ON BREXIT AND POLICY

“On the No Deal stuff – the default assumption is that being in office will sooner or later burst their reality-distortion field. This stuff about souped-up preparations is all very interesting, but it always amuses me how it's small government types that have the greatest faith in the power of a bureaucracy to act quickly and accurately, if only it can be shouted at loudly enough. That's just not how trillion pound economies adjust – you'd have thought Thatcher's children understood this. Not everything can be handled by inserting a big brutal brain at the centre.”

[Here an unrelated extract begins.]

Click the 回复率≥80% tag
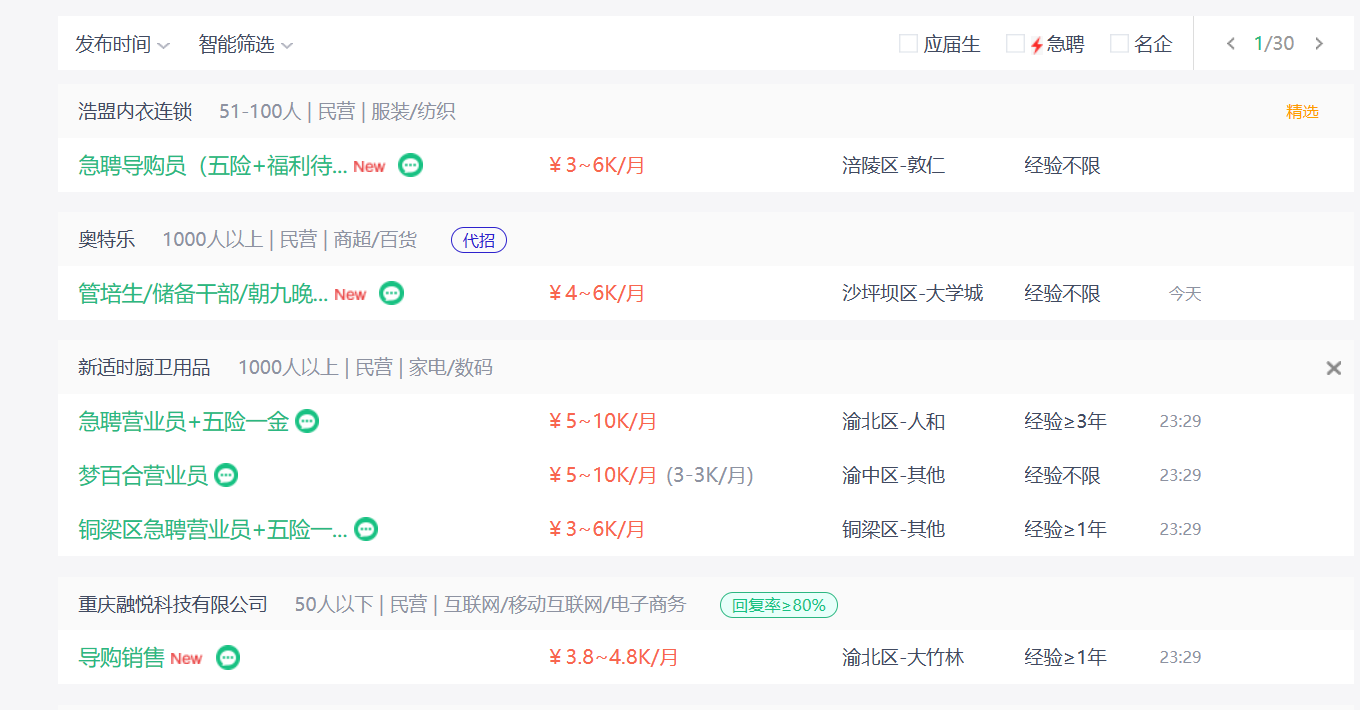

“At some point his government is going to have to stop promising stuff and actually start doing stuff. How many times can he talk about ‘free ports’ before someone asks what exactly he means and what he’s actually planning to do about it? He’s managed to promise a brand new immigration system to the surprise of the Home Office, who are currently two years into delivering a different brand new immigration system and still waiting for him to get round to appointing an immigration minister.”

IN CONCLUSION

“Boris Johnson has done the easy stuff well: a cabinet reshuffle, some eye-catching policy announcements, a confident performance in the Commons. He hasn't had to do any of the hard stuff yet: no votes in parliament, no difficult decisions, no test of whether he has succeeded or failed on Brexit. And the 'bounce' in the polls after the first few days was pretty underwhelming – leaving the Tories still well below where they were under Theresa May just a few months ago. The good news for Boris Johnson is that most MPs and commentators are easily pleased; the bad news is that they have to be pleased again and again and again.”